Nach der zweiten Nacht packen wir wieder unsere Sachen zusammen, verabschieden uns herzlich von unseren Gastgebern, die sehr nett und unglaublich hilfsbereit zu uns waren und laufen den langen Strand zurück Richtung Parkplatz, um wieder nach Cartagena zu fahren. Auf dem Weg wird uns aber ein sehr günstiges Boot Richtung Stadt angeboten, was nicht viel mehr kostet und außerdem viel schneller ist. Wir hüpfen mit unserem Gepäck in das kleine Schnellboot und schießen mit ordentlicher Geschwindigkeit über die aufgewühlte See Richtung Cartagena. Das Boot hüpft mit Vollgas über die hohen Wellen und der Aufprall auf das Wasser gestaltet sich zur Geduldsprobe für unsere Gesäße.
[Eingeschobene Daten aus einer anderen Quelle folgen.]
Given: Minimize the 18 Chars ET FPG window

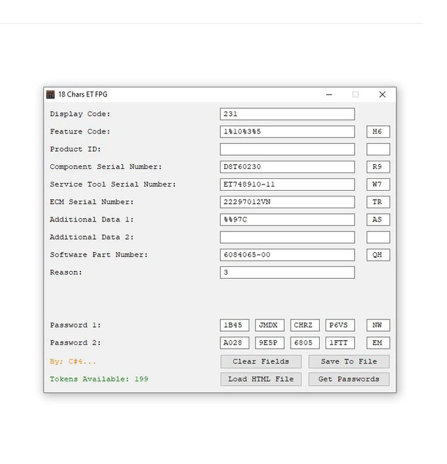Looking at the screenshot, I should 328,94.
Nach einer halben Stunde biegen wir auf eine größere Lagune ein und sehen, wie sich die Neustadt mit ihren großen, weißen Hochhäusern vor uns aufbaut.
Wir laufen zurück zu unserem Hostel, wo wir die meisten Sachen gelassen haben, Kochen, Duschen und verabschieden uns von Katja, die zurück nach St. Marta fährt. Wir machen uns wiederum auf Richtung Bus-Terminal, um unseren Nachtbus nach Medellin, die zweitgrößte Metropole Kolumbiens, zu bekommen. Für viel Geld lösen wir unsere Tickets und besteigen den nächsten kalten Nachtbus.